(Dataset items)
*** Begin section ***

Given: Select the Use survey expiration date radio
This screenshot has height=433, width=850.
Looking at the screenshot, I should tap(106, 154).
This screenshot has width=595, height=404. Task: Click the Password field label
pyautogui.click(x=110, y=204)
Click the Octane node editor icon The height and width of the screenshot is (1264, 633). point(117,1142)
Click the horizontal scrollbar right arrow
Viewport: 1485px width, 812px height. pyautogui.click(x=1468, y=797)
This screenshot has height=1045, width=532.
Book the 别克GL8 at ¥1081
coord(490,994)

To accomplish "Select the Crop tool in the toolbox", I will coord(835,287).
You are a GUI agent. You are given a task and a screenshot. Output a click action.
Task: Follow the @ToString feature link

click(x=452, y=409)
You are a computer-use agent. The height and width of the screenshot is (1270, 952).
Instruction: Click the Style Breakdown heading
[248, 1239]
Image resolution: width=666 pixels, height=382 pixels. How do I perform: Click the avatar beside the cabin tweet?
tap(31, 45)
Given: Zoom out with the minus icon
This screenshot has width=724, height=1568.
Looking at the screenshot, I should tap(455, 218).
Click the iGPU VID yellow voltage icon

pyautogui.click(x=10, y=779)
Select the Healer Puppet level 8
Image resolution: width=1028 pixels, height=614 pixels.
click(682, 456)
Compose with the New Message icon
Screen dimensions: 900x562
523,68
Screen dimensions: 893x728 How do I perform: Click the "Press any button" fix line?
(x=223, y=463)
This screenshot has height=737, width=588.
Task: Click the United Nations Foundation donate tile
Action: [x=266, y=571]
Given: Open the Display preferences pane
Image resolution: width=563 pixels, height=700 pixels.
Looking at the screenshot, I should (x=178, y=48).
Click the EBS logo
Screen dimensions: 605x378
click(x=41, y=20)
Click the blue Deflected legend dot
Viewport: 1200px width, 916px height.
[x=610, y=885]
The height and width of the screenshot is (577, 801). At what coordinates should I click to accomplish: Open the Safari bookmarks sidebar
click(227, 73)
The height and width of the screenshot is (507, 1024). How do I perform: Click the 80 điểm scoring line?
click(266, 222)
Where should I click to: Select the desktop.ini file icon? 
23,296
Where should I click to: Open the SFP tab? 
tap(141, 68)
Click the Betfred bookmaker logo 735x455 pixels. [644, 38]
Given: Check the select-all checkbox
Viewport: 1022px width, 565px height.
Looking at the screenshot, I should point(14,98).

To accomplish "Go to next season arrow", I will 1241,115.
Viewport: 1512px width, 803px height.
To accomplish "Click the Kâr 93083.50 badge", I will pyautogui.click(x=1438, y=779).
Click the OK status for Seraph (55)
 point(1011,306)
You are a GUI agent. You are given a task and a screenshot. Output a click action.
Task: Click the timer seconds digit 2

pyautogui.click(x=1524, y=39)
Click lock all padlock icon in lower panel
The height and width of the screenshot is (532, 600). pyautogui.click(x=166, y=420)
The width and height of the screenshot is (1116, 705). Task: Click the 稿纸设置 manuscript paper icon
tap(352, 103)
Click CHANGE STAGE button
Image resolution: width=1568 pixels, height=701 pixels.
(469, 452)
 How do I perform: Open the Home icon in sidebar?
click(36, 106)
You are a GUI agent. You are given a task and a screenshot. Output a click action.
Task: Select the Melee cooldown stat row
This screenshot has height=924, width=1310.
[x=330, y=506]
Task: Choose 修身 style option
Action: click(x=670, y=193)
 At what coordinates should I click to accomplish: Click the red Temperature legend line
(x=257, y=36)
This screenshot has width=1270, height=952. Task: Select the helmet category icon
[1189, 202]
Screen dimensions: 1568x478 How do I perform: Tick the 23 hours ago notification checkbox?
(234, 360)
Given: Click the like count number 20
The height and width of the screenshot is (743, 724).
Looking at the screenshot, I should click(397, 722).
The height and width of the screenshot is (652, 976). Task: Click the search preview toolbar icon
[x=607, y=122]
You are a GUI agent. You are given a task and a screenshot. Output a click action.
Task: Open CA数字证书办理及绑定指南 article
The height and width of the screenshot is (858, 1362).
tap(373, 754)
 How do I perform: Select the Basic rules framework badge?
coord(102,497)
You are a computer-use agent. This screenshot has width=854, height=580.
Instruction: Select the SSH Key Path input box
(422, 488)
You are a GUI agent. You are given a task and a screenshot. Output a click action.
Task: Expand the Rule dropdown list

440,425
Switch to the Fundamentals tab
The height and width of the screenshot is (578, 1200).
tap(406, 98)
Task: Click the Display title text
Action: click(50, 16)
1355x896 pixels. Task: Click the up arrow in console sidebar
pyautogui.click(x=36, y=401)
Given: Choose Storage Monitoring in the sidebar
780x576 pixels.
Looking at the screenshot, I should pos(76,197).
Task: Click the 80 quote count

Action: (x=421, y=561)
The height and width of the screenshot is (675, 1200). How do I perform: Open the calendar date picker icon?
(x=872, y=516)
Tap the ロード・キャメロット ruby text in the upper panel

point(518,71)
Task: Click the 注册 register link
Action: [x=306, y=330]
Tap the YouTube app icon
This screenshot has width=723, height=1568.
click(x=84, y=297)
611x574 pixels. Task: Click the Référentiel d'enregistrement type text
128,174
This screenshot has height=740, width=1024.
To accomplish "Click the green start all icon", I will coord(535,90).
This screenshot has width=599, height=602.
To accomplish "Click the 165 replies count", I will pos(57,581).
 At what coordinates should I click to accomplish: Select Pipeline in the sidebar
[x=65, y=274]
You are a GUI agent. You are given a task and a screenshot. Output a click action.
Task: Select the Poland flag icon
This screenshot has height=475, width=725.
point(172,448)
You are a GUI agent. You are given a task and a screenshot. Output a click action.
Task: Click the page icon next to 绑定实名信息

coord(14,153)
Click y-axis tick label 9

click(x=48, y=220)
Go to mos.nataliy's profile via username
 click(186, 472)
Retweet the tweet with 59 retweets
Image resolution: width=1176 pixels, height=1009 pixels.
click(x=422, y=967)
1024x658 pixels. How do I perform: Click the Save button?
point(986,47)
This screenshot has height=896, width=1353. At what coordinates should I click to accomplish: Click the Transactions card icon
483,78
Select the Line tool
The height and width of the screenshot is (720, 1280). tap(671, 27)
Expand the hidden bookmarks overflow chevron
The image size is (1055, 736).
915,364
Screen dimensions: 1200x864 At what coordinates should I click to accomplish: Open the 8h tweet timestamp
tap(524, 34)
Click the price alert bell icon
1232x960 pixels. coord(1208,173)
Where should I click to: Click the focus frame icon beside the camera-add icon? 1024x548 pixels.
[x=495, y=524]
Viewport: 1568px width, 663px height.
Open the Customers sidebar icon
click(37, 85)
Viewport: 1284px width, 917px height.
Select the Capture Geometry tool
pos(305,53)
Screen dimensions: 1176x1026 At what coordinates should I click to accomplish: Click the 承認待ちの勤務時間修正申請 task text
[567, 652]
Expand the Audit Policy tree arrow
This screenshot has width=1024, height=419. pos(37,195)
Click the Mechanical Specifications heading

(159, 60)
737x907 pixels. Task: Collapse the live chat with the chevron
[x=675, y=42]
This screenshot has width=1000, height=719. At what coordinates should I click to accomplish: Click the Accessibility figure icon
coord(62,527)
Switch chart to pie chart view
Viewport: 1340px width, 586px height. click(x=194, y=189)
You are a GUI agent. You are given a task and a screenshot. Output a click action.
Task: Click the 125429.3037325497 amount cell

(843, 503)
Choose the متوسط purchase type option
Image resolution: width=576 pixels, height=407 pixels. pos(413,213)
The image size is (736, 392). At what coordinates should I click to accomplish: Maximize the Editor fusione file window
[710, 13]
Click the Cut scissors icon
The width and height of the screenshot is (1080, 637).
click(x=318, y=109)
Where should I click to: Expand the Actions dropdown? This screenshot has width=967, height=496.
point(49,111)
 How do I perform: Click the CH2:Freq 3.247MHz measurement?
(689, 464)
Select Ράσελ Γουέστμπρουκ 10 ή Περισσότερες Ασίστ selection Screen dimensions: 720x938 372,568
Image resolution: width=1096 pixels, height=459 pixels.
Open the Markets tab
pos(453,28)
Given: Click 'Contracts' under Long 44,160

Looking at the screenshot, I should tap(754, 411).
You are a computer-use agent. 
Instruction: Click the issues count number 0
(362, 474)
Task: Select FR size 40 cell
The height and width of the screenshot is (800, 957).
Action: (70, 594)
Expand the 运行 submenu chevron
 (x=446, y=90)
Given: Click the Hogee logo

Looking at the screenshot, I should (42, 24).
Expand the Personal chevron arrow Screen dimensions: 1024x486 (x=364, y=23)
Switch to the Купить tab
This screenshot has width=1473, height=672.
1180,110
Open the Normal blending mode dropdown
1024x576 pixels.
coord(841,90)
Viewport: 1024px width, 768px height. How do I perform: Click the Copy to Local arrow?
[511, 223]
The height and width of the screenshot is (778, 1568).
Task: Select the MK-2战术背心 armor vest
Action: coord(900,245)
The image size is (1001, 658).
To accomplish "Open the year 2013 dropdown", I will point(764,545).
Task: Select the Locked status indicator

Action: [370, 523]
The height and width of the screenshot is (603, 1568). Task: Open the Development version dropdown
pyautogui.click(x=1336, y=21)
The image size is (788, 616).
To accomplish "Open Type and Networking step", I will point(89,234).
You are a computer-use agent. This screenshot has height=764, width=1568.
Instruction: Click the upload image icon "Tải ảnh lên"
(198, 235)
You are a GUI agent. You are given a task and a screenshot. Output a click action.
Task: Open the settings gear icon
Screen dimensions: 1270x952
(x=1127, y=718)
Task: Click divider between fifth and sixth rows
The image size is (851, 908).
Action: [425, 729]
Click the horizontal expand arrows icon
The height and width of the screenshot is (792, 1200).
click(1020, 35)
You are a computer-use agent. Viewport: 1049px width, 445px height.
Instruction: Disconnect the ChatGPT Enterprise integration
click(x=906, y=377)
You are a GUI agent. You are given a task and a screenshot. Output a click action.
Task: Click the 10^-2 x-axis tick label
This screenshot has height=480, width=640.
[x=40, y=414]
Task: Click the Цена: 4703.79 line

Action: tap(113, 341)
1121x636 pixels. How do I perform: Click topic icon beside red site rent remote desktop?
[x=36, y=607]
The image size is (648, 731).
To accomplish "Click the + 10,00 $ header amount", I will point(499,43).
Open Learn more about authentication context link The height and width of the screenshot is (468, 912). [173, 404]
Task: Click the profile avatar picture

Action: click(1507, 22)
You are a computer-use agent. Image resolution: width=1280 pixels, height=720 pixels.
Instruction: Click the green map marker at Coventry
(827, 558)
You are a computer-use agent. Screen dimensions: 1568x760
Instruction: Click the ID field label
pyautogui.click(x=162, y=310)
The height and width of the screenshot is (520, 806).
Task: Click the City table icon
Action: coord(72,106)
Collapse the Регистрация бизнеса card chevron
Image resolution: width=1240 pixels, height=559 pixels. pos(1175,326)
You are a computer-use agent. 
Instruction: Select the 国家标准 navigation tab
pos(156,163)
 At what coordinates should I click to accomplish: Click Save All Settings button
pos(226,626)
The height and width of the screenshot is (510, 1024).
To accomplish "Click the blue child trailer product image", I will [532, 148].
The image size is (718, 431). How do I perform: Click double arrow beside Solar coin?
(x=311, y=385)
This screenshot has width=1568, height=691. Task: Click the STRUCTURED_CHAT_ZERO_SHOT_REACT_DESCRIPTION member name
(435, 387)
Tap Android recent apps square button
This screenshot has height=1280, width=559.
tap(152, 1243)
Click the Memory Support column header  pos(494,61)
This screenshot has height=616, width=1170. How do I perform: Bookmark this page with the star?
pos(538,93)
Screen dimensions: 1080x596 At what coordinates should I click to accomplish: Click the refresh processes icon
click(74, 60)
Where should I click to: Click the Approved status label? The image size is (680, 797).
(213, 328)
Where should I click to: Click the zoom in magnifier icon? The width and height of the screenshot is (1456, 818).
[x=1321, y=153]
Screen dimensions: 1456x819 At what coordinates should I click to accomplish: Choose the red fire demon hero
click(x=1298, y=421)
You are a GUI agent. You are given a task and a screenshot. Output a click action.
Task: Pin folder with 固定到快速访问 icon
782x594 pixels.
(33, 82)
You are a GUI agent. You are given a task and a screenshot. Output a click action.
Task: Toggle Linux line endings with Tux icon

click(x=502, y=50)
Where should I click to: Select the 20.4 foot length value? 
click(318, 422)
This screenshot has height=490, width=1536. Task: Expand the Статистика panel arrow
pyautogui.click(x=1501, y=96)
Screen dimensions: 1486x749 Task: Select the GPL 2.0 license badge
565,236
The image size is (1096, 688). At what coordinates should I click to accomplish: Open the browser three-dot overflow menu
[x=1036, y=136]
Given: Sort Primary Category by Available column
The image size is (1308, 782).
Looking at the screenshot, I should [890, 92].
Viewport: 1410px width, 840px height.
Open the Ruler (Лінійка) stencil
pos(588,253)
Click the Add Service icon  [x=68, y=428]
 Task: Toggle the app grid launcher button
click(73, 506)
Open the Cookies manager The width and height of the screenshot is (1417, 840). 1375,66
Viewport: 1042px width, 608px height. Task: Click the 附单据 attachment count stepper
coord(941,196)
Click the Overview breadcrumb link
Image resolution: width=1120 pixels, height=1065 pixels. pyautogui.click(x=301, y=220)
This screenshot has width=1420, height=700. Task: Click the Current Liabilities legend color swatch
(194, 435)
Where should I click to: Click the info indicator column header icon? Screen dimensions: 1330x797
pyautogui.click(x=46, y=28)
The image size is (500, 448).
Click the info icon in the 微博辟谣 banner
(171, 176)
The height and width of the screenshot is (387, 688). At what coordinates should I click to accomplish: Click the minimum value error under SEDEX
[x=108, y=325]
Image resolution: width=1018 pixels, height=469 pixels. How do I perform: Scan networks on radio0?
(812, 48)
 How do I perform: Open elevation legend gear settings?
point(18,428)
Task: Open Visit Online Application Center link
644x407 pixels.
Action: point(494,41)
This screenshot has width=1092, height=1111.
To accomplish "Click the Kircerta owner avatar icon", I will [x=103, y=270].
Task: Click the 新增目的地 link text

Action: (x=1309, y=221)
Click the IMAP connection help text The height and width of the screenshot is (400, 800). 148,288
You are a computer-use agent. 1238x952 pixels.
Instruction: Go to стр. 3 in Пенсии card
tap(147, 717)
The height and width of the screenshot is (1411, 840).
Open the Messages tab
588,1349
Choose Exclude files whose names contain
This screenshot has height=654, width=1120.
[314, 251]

*** End section ***

What the exercise asks:
Tally up the lines in the records containing the word "blue", then give the count and nothing else.

Task response:
2